Un atout climat essentiel
Emmanuel Macron a surtout expliqué pourquoi la France a besoin plus que jamais du nucléaire. Le nucléaire reste un atout de souveraineté militaire indispensable. "Notre avenir stratégique, notre statut de grande puissance, passe par la filière nucléaire", a argumenté le président.
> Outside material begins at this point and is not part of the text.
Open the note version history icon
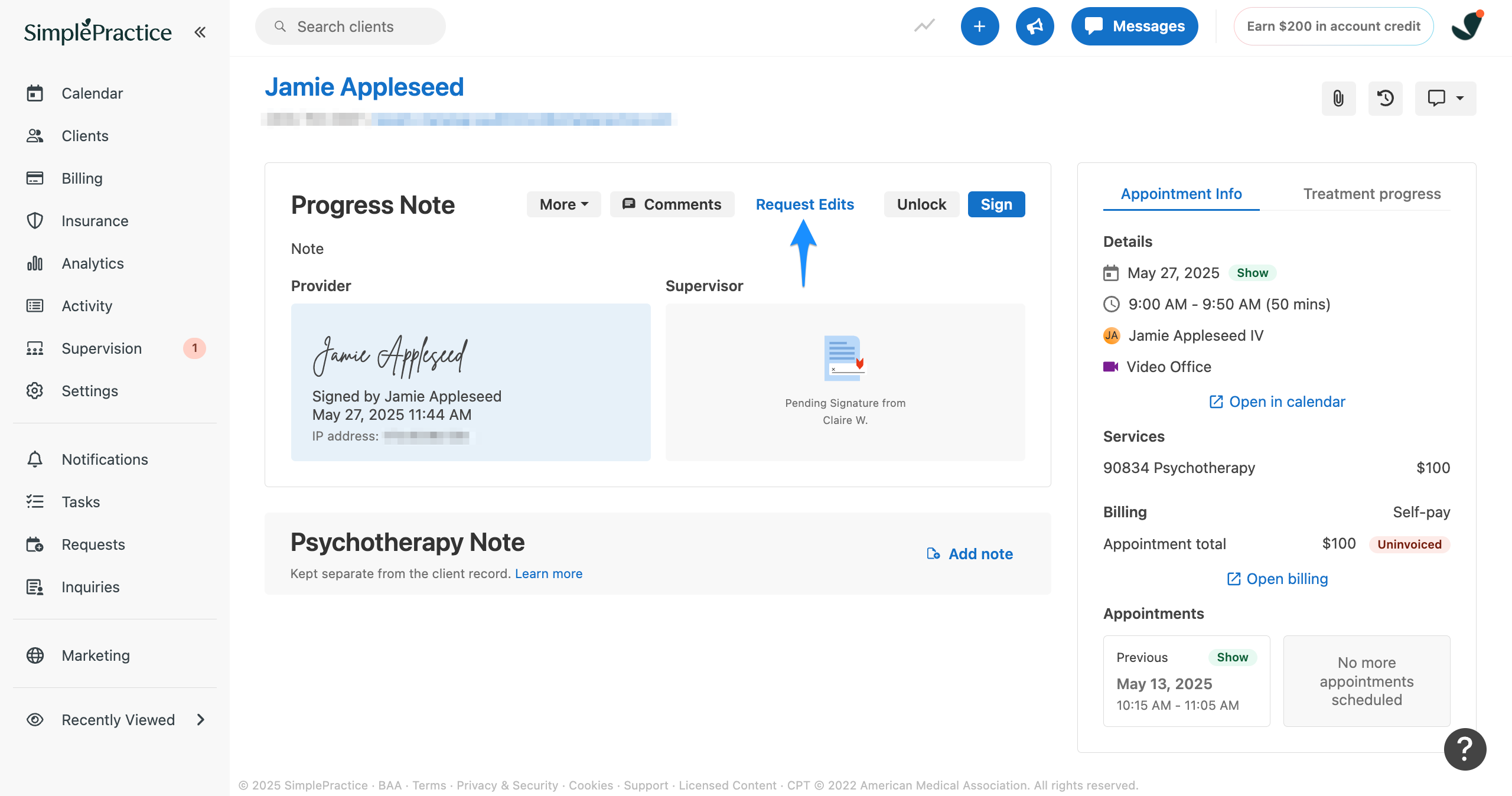pos(1385,98)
Côté civil, c’est aujourd’hui son atout principal dans la lutte contre le réchauffement climatique. "Notre avenir écologique et énergétique passe par le nucléaire" car "le nucléaire est l’énergie non intermittente qui émet le moins de CO2". Il est aussi "essentiel au développement de l’ambition en matière d’hydrogène qui est portée par le gouvernement", a développé Emmanuel Macron. Grâce au nucléaire, la France est le seul pays d’Europe à pouvoir produire sur son sol de l’hydrogène décarboné et n’a pas besoin de l’importer de pays gros producteurs d’énergies renouvelables.
500 millions pour consolider la filière
Le nucléaire est aussi un atout économique de poids. Le nucléaire a "des savoir-faire qui s’exportent" et présente "un excédent commercial de 7 milliards d’euros", a encore rappelé Emmanuel Macron. Mais un atout toujours en péril, cinq ans après la chute fracassante d’Areva. "Cet atout majeur, façonné sur le temps long, nous devons le consolider". Dans le plan de relance, il est prévu "d’investir 500 millions d’euros dans la filière nucléaire", avec notamment un fonds doté de 100 millions d’euros, mis en place dès 2021 "pour soutenir les consolidations et les acteurs stratégiques", et un autre fonds de 70 millions d’euros pour le moderniser.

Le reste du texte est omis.